Enquanto para alguns, suas próprias habilidades são subestimadas por eles mesmos e estes acabem se sentindo retraídos, para outros, essas mesmas habilidades são completamente superestimadas e, assim, terminam passando vergonha em público, sem nem perceber.

Em época de pandemia, quantos não são os virologistas e epidemiologistas de redes sociais que nunca leram um artigo de uma revista científica? Ou não fazem ideia de como funciona a revisão por pares? Quantos não são os astrônomos de internet que nunca colocaram os olhos nas lentes de uma simples luneta e admiraram as crateras lunares, ou as formas de algum outro planeta, mas possuem a certeza absoluta de que a Terra é plana?

Estamos passando por tempos turbulentos, com certeza, onde a ignorância pede para ser “respeitada como seu próprio ponto de vista”. A ignorância deve ser iluminada, não respeitada. A gravidade faz com que a caneta caia de sua mão, você querendo ou não, acreditando ou não, respeitando ou não. E é disso que a ciência trata: evidências, cálculos, experimento, revisão nos pontos anteriores, revisão e mais uma revisão, e talvez outra. Para, daí, ter uma ideia de como a coisa funciona.

A ignorância deve ser devidamente combatida com a razão e com o conhecimento; ainda que não de forma agressiva, pois não devemos nunca ser tomados pela arrogância que o conhecimento também pode trazer. O aprender e o ensinar devem viver em equilíbrio para que o conhecimento possa ser transmitido de forma correta e absorvido por inteiro, sem barreiras. Isso evita problemas de credibilidade, como o das vacinas para o Covid-19.

A dúvida sobre as vacinas, de início, podia ser até válida, pois tudo mudou muito rápido. Hoje, com todas as demonstrações de eficácia e do controle estatístico das mortes, desacreditar da vacina é estupidez, não é mais ignorância. Sabemos disso e, tenho certeza, nesse caso, que você leitor, é inteligente demais para não ter se vacinado ainda, não é? Eu sei que é. Mas acredite que existem pessoas que, mesmo com todas as pesquisas, comprovações, demonstrações estatísticas e artigos de pesquisa com revisão por pares, têm dificuldade em acreditar em diversas comprovações científicas com base em nada além do “achismo”. “É uma teoria. Eu tenho a minha”, diz o ignorante orgulhoso sem sequer saber o que é uma teoria científica, mas que aprendeu na “corrente do Whatsapp”.

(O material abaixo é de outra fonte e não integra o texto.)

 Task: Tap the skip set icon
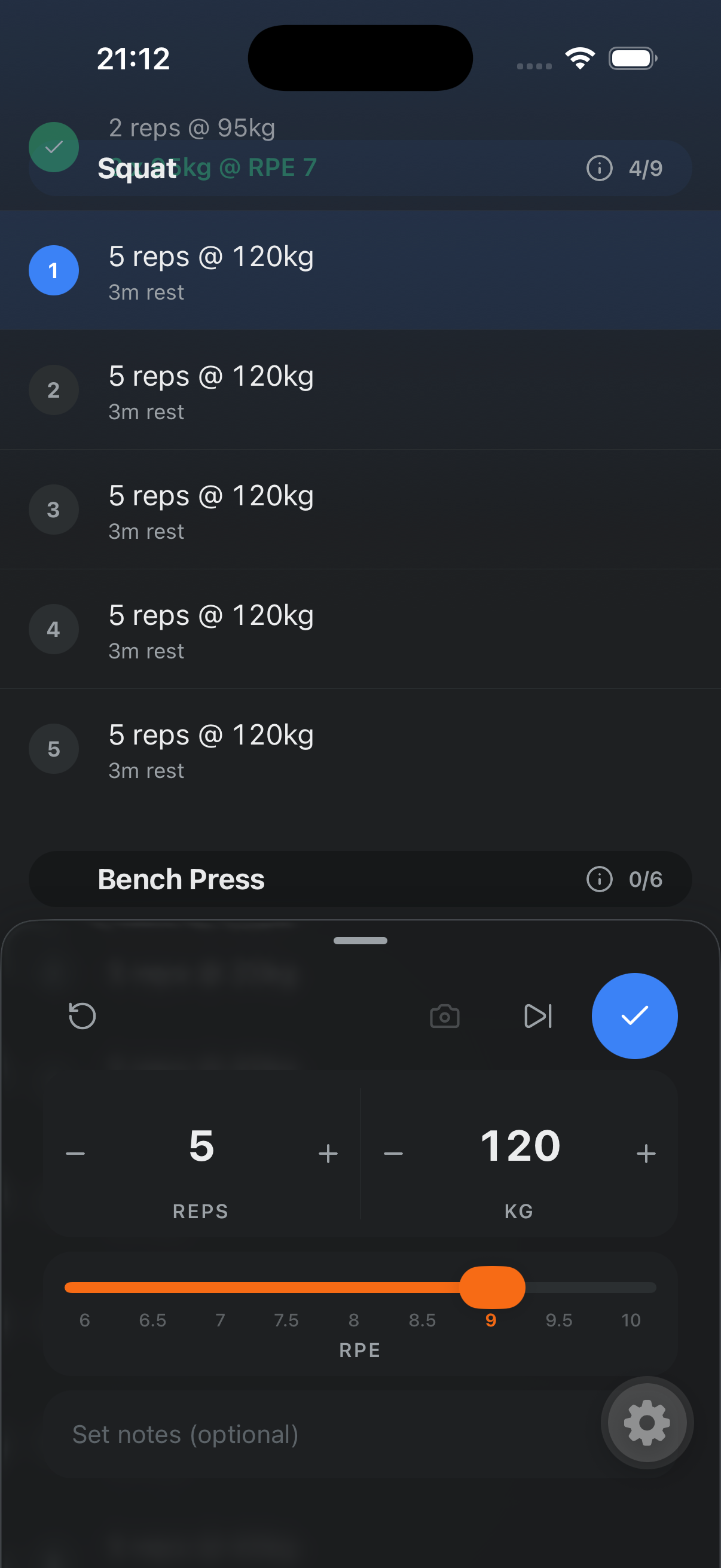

Duvidar é bom e é o que move as descobertas, porém, duvidar de coisas extensamente pesquisadas e incansavelmente demonstradas com fatos, é perigoso. Tão perigoso quanto duvidar da própria gravidade ao saltar de um prédio; pois ela não vai ligar para sua “teoria”. Por isso abra a mente, derrube seu ego, seja mais humano.